WORK TASK.
Leave out the pictures and copy the remaining records exactly.

(Saved data entries)
--*--
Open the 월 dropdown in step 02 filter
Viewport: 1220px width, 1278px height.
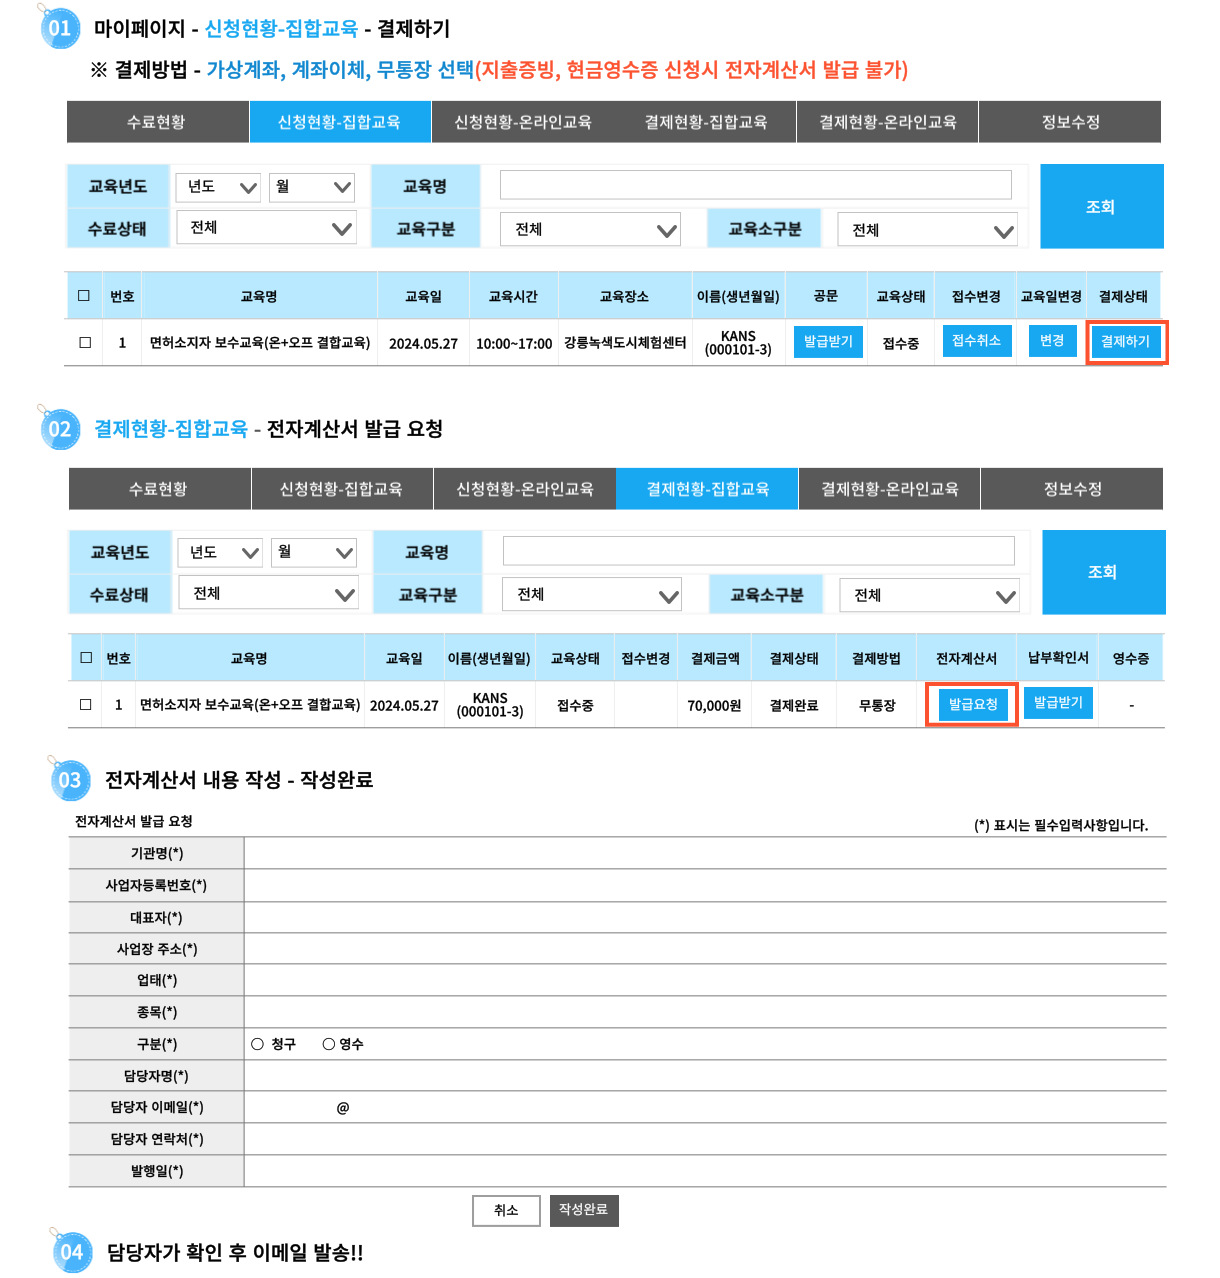pos(313,552)
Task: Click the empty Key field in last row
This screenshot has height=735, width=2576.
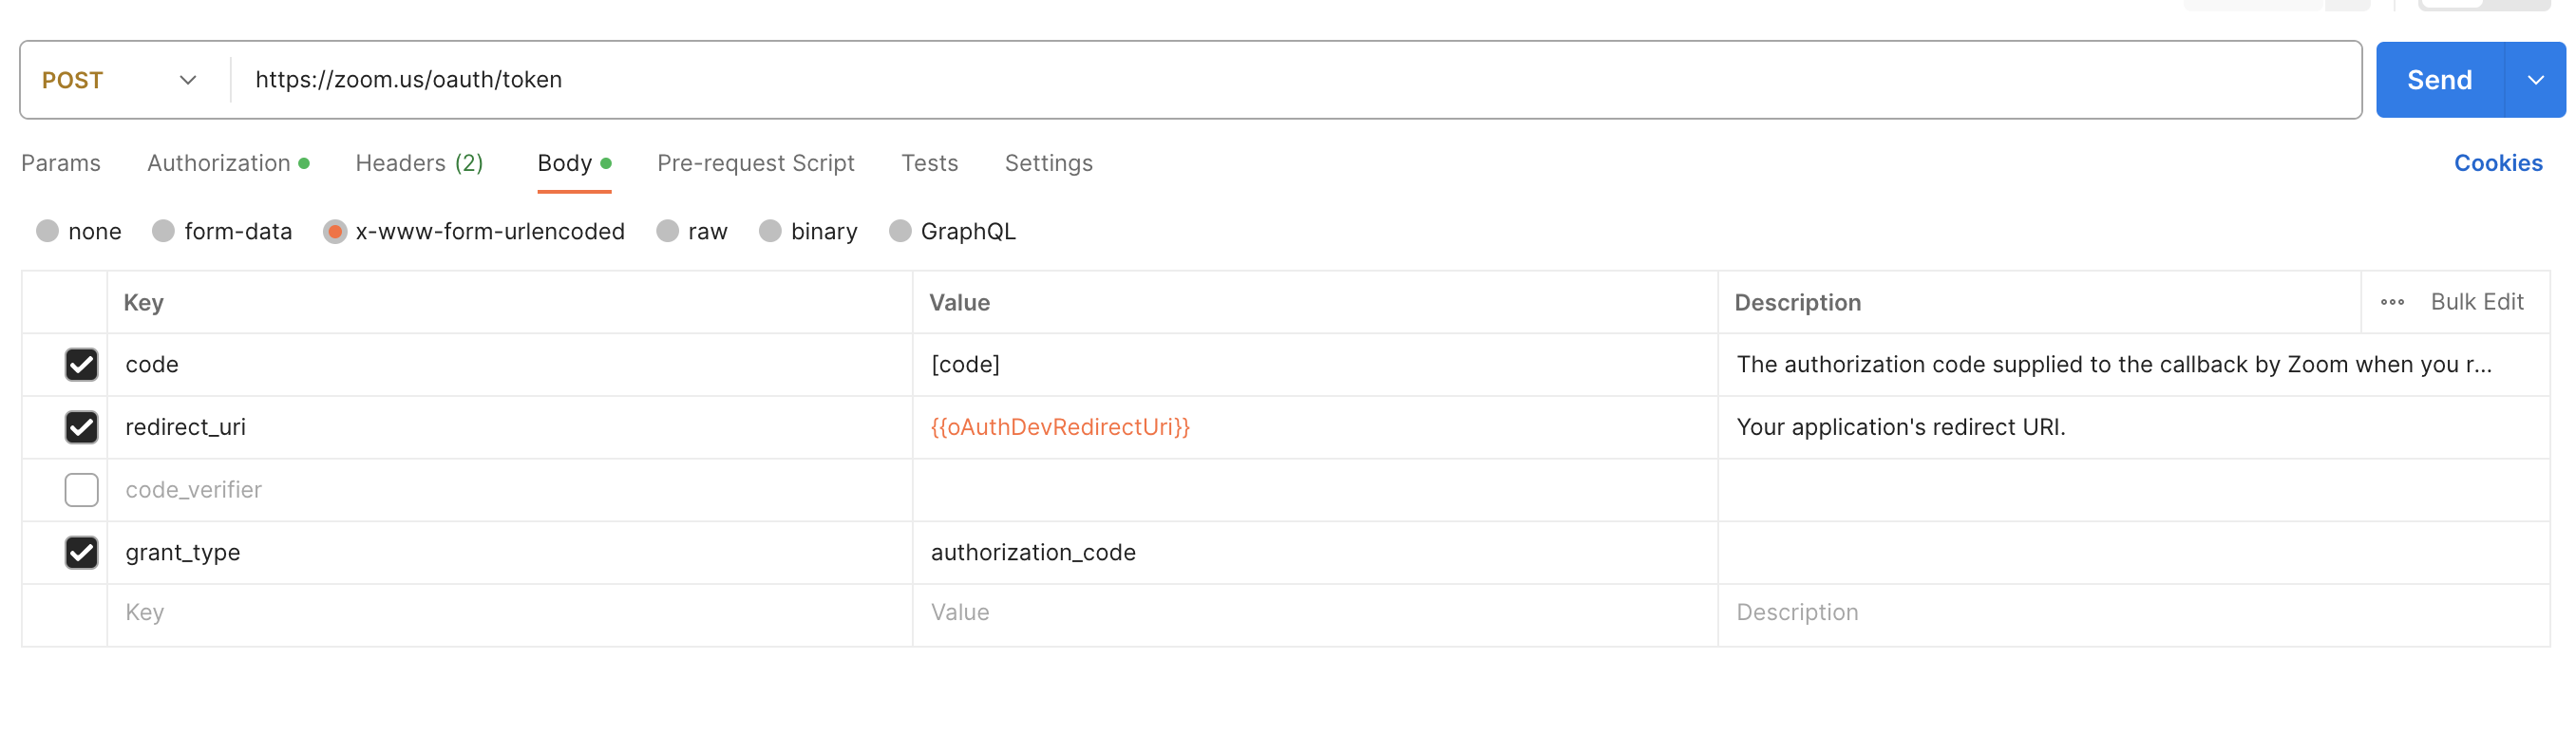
--*--
SOLUTION TO THE PROBLEM.
Open the 월 dropdown in step 02 filter
Viewport: 1220px width, 1278px height.
pos(313,552)
Task: Click the empty Key field in last row
This screenshot has height=735, width=2576.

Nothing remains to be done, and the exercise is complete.